··· Text excerpt ···
By Cyndi Root
A new report was recently published on Drug Discovery Today highlighting the Food and Drug Administration’s history of New Molecular Entity (NME) approvals from 1827-2013. The authors of the study state that, as of 2013, the FDA has approved 1,453 drugs, not counting generic versions. According to Regulatory Affairs Professional Society (RAPS), which released a feature on the report, there was a decrease in the number of companies with approved NMEs, which it attributes to increasing mergers and acquisitions.
While Pfizer leads the pack with 198 NMEs, the majority of NMEs are sponsored by small companies. Forecasting the future, the paper’s authors state, "The first decade of the new millennium witnessed the highest levels of volatility thus far (118 entries offset by 124 exits) and these trends are likely to continue based on information from the early part of the current decade (2011–2013).”
FDA NME Approvals
The paper titled, "An Overview of FDA-Approved New Molecular Entities (NMEs): 1827-2013," was authored by Michael S. Kinch, Austin Haynesworth, Sarah L. Kinch, and Denton Hoyer. RAPS states that the research was an “ambitious attempt” as it set out to analyze the FDA and its predecessor agencies — despite the fact the FDA’s website and its “Orange Book” gave an incomplete picture due to the number of drugs withdrawn from the market.
The researchers found that despite the approval of Merck’s morphine in 1827 and aspirin in 1899, the modern pharmaceutical industry did not begin until the 1930s. The number of NME approvals averaged about four per year until 1950. Authors state, “Thereafter, the FDA began to regularly approve in excess of 10 NMEs each year until the 1980s, when it began to regularly approve more than 20 NMEs each year. Its approval rate peaked in 1997, when the agency approved a whopping 55 NMEs — a number the agency has never again come close to matching.”
The RAPS report on the study points out an issue that received far less attention than approved NMEs. From 1930 to 1945, less than 20 companies had drugs approved for sale in the U.S. By the 1980s, about 60 companies marketed approved drugs. While around 90 companies have approved NMEs now, this is actually a decline in unique companies, which RAPs says is due to drugs being withdrawn, companies exiting the market, and companies repositioning through mergers and acquisitions.
··· Data to examine ···
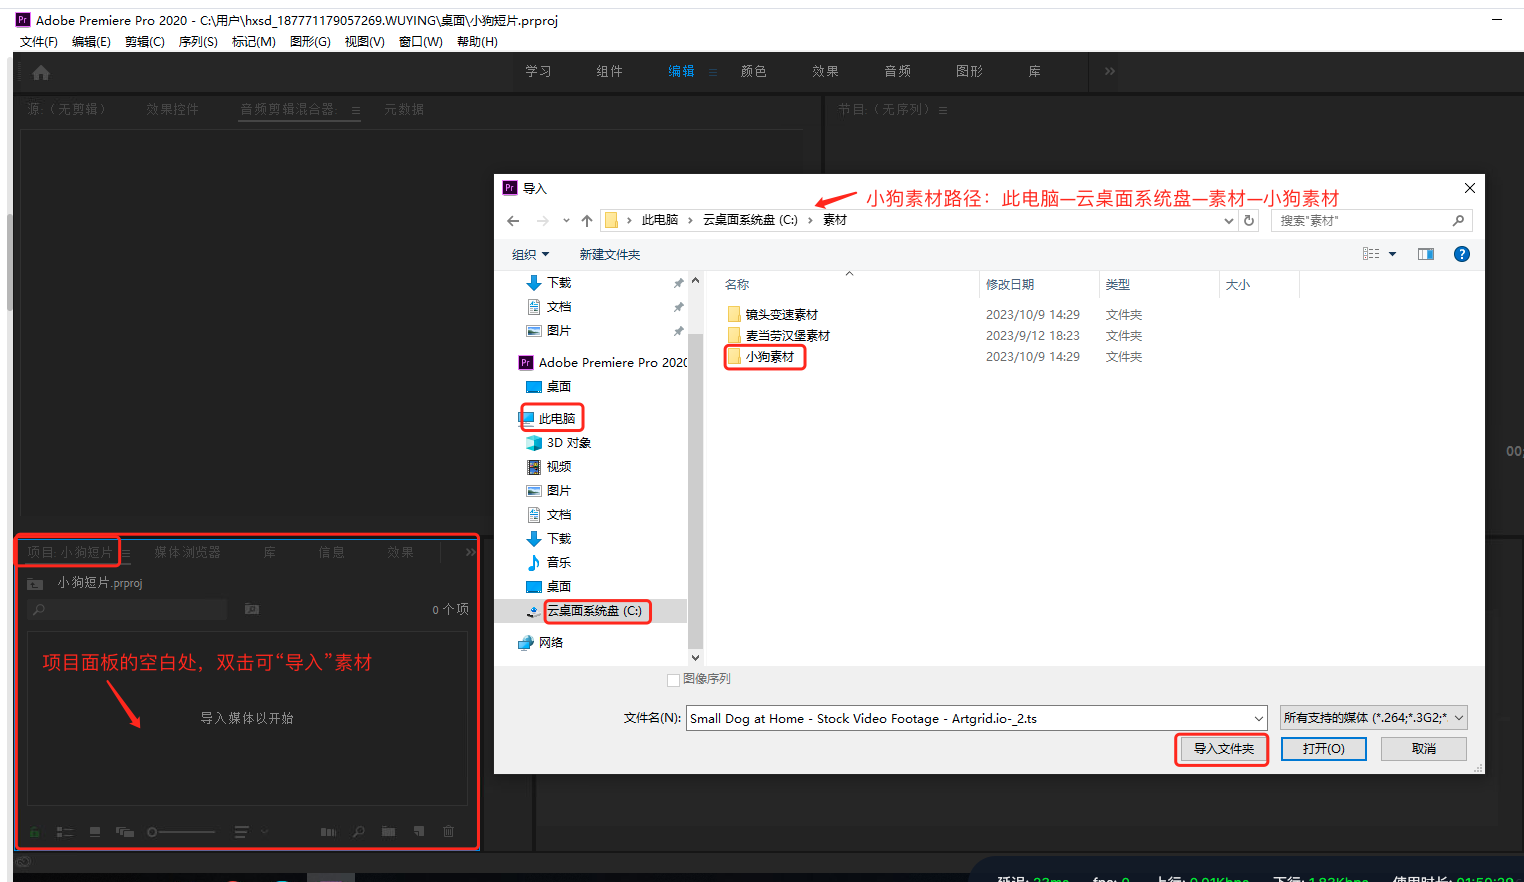This screenshot has height=882, width=1524.
Task: Click the trash icon in project panel
Action: point(448,831)
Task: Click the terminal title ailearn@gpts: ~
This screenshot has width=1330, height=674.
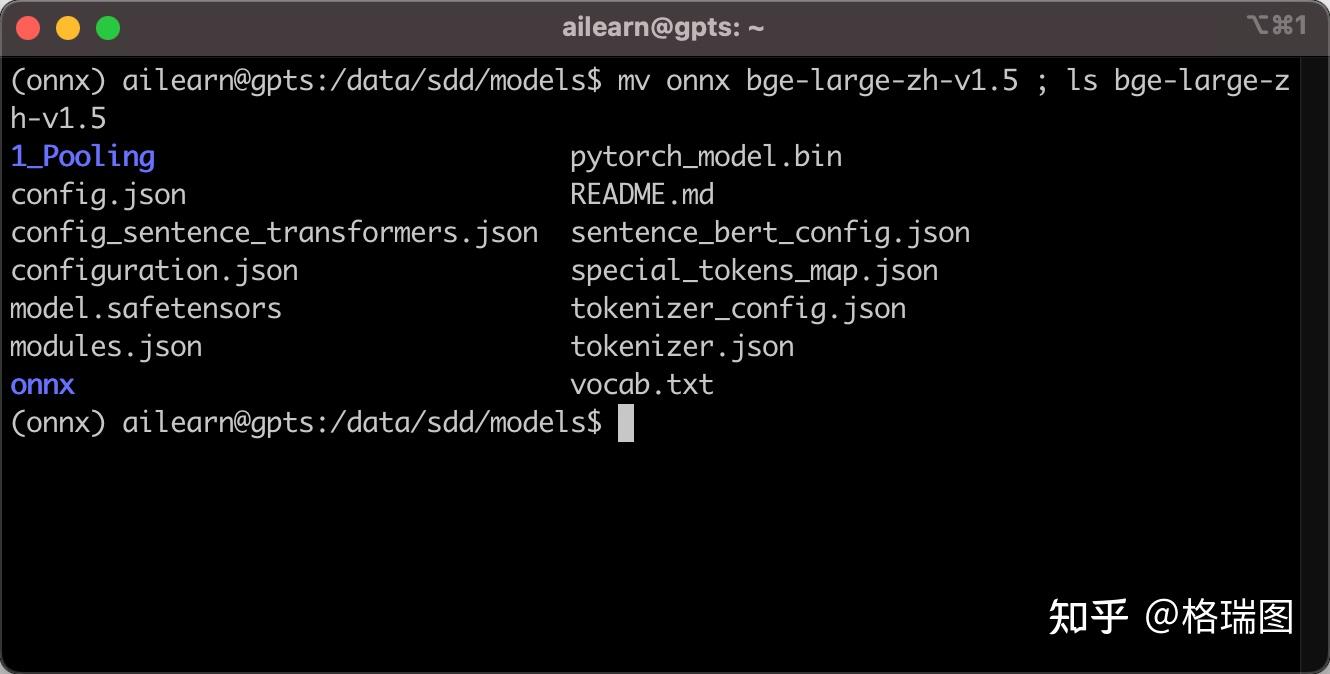Action: tap(663, 27)
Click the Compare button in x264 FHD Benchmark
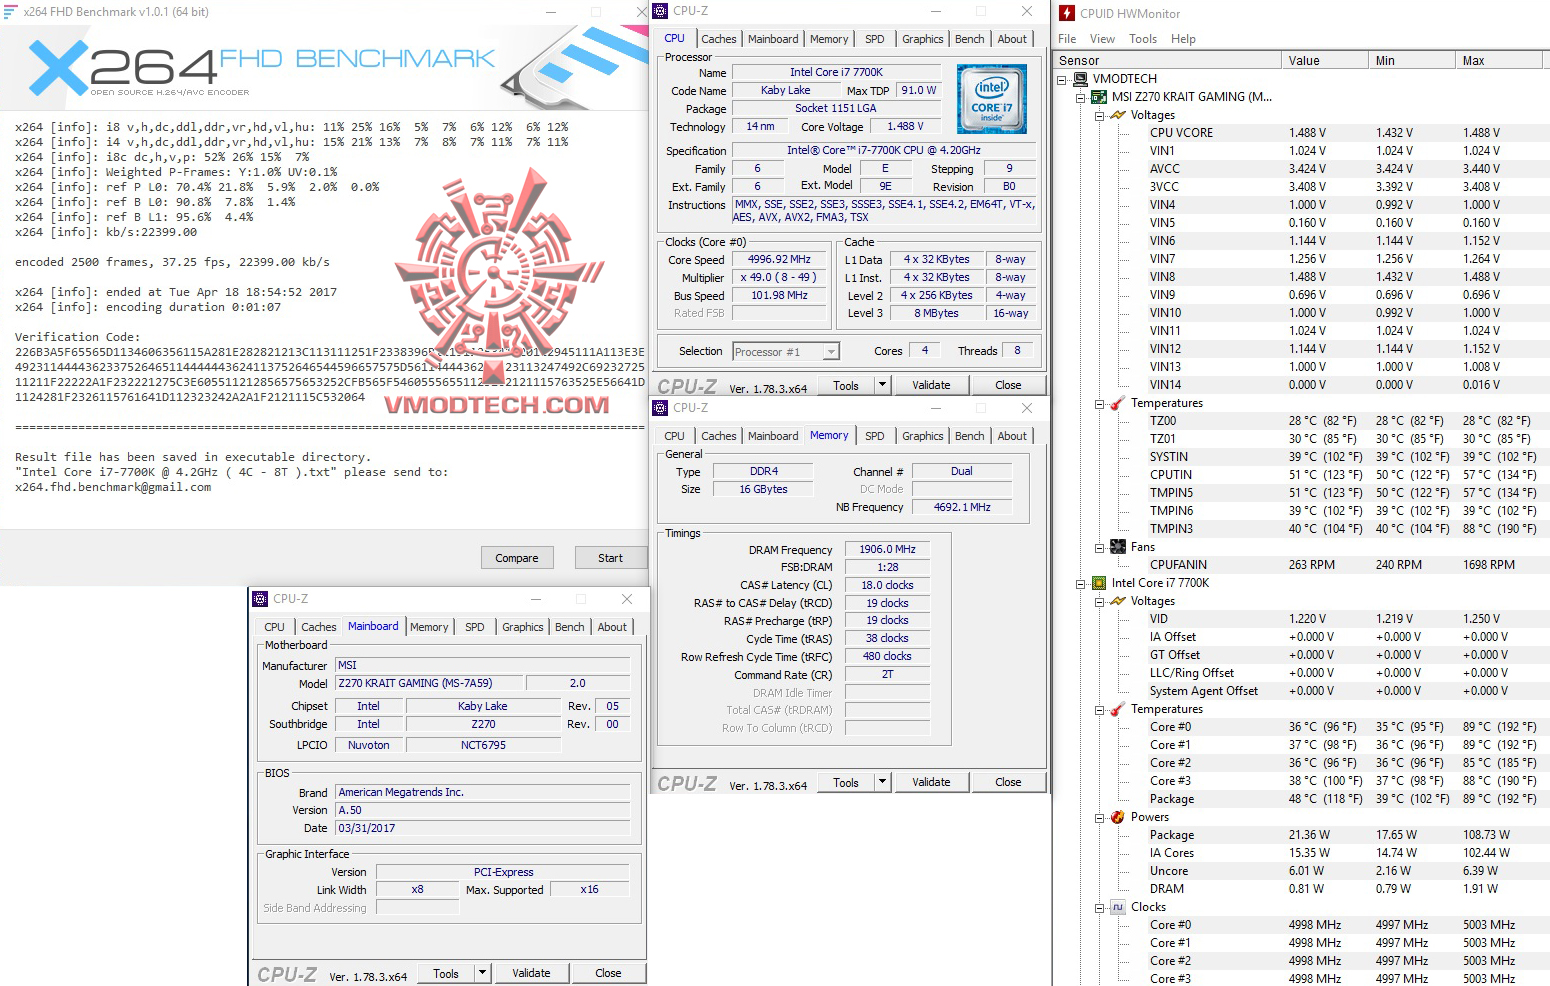The height and width of the screenshot is (986, 1550). click(517, 557)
···
_Problem to work on:_ Rewrite the paragraph beginning "The researchers found that" from the article on FDA new molecular entity approvals as a short bulleted list that keeps its main facts.

_Answer to this task:_
- Merck's morphine was approved in 1827 and aspirin in 1899, but the modern pharmaceutical industry began only in the 1930s.
- Until 1950, NME approvals averaged about four per year.
- From then until the 1980s, the FDA regularly approved more than 10 NMEs a year.
- From the 1980s, it regularly approved more than 20 a year.
- Approvals peaked in 1997 at 55 NMEs, a number the agency has never come close to matching again.